Echoing the Council of Trent, as well as the Second Vatican Council, the Catechism goes on to insist that original sin stems from a specific historical act: "The account of the fall in Genesis 3 uses figurative language, but affirms a primeval event, a deed that took place at the beginning of the history of man. Revelation gives us the certainty of faith that the whole of human history is marked by the original fault freely committed by our first parents." (#390, emphasis original)

Given the difficulty in conceptualizing a single historical couple as the common ancestor of humanity, it is all the more difficult to conceptualize how all evil could have resulted historically from such a couple. The Catechism acknowledges this difficulty with some humility:

Following St. Paul, the Church has always taught that the overwhelming misery which oppresses men and their inclination towards evil and death cannot be understood apart from their connection with Adam's sin and the fact that he has transmitted to us a sin with which we are all born afflicted, a sin which is the "death of the soul". Because of this certainty of faith, the Church baptizes for the remission of sins even tiny infants who have not committed personal sin.
How did the sin of Adam become the sin of all his descendants? The whole human race is in Adam "as one body of one man". By this "unity of the human race" all men are implicated in Adam's sin, as all are implicated in Christ's justice. Still, the transmission of original sin is a mystery that we cannot fully understand. But we do know by Revelation that Adam had received original holiness and justice not for himself alone, but for all human nature. By yielding to the tempter, Adam and Eve committed a personal sin, but this sin affected the human nature that they would then transmit in a fallen state. It is a sin which will be transmitted by propagation to all mankind, that is, by the transmission of a human nature deprived of original holiness and justice. And that is why original sin is called "sin" only in an analogical sense: it is a sin "contracted" and not "committed" - a state and not an act.
Although it is proper to each individual, original sin does not have the character of a personal fault in any of Adam's descendants. It is a deprivation of original holiness and justice, but human nature has not been totally corrupted: it is wounded in the natural powers proper to it, subject to ignorance, suffering and the dominion of death, and inclined to sin - an inclination to evil that is called concupiscence". Baptism, by imparting the life of Christ's grace, erases original sin and turns a man back towards God, but the consequences for nature, weakened and inclined to evil, persist in man and summon him to spiritual battle.

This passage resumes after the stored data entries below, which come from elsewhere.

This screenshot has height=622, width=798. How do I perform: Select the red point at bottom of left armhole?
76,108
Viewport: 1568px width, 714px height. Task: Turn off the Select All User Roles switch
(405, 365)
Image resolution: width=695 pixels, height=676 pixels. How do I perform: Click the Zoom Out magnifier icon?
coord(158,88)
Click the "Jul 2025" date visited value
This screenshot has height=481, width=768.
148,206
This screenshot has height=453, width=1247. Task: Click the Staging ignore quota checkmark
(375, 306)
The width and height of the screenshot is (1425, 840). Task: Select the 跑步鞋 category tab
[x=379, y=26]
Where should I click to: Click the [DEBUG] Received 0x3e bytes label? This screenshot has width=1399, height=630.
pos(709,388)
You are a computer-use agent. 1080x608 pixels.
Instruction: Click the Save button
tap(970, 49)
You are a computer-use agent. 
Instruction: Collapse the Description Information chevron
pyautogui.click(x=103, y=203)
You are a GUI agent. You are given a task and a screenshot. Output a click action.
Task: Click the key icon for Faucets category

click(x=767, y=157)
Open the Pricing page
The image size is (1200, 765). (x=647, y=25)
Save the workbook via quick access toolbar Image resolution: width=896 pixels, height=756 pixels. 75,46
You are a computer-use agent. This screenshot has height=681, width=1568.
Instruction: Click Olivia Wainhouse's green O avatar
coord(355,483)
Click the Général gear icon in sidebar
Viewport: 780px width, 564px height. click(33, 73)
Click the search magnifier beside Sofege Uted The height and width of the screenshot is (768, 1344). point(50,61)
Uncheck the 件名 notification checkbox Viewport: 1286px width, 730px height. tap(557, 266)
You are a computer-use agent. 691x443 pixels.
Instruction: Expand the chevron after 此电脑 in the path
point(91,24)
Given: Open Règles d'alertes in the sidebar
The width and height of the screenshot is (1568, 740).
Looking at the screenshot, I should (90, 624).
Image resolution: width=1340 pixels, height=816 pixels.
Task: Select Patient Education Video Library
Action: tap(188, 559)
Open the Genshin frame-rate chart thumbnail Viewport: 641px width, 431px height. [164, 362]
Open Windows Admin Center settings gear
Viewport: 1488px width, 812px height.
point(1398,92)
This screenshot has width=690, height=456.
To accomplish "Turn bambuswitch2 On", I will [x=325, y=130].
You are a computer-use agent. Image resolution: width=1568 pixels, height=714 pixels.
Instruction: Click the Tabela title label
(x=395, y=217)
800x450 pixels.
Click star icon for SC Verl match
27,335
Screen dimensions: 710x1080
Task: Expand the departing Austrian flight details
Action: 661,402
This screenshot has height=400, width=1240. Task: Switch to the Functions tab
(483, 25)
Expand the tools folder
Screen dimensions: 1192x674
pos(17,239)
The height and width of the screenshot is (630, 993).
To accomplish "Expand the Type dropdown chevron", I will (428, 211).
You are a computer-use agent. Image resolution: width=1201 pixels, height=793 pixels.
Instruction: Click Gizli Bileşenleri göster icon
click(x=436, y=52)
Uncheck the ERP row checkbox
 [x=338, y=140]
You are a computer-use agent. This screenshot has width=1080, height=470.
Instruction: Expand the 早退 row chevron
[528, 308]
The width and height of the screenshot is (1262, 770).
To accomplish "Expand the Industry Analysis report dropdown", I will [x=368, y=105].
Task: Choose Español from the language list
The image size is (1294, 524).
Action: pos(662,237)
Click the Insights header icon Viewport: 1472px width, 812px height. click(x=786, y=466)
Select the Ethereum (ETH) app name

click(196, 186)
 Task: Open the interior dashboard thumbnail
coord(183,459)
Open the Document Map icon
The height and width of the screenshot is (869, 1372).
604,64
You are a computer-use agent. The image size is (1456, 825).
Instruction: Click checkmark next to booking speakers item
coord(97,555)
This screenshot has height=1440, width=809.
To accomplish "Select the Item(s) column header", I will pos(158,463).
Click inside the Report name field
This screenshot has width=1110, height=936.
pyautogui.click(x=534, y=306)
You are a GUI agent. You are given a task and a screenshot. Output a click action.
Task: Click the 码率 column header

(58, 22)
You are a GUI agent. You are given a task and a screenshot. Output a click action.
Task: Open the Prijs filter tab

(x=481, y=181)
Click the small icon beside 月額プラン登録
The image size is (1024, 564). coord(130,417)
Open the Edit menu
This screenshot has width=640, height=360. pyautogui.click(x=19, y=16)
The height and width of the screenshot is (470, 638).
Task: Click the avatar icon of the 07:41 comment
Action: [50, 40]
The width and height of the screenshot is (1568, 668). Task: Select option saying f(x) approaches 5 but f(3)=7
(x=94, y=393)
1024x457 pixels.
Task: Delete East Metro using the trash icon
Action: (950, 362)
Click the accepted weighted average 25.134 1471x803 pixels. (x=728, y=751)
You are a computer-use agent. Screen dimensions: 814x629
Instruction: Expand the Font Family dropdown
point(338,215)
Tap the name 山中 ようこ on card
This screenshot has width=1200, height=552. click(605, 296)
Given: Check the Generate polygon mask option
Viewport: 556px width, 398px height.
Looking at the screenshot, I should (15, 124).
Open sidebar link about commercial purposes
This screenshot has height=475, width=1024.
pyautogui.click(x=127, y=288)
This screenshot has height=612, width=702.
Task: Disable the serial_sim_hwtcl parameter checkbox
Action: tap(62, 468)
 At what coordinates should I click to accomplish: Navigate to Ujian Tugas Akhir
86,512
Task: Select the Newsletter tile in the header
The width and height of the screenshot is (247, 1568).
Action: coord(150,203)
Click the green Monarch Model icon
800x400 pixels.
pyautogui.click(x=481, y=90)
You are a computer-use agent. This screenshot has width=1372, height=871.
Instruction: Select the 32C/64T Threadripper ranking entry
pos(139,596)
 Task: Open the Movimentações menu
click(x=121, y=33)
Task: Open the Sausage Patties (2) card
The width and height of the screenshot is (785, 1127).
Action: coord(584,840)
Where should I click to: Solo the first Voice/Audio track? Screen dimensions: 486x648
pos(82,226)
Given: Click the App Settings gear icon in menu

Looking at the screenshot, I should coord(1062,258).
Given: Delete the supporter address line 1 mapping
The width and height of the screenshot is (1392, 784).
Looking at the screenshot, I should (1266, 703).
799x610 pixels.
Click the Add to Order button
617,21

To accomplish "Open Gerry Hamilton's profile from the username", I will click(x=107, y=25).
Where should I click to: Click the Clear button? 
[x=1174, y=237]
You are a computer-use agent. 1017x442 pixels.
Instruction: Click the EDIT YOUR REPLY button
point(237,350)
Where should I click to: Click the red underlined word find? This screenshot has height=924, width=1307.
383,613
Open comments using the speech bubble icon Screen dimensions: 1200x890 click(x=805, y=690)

Notice the references to "original holiness and justice." This is something the Church understands as a theological reality - not just an abstract fiction, but also not necessarily a literal historical reality. So to accept the doctrine on original sin, one need not imagine some literal historical time period, between when creatures first aquired moral responsibility and when one of them first sinned, in which death and physical evil was suspended in all its forms throughout the universe.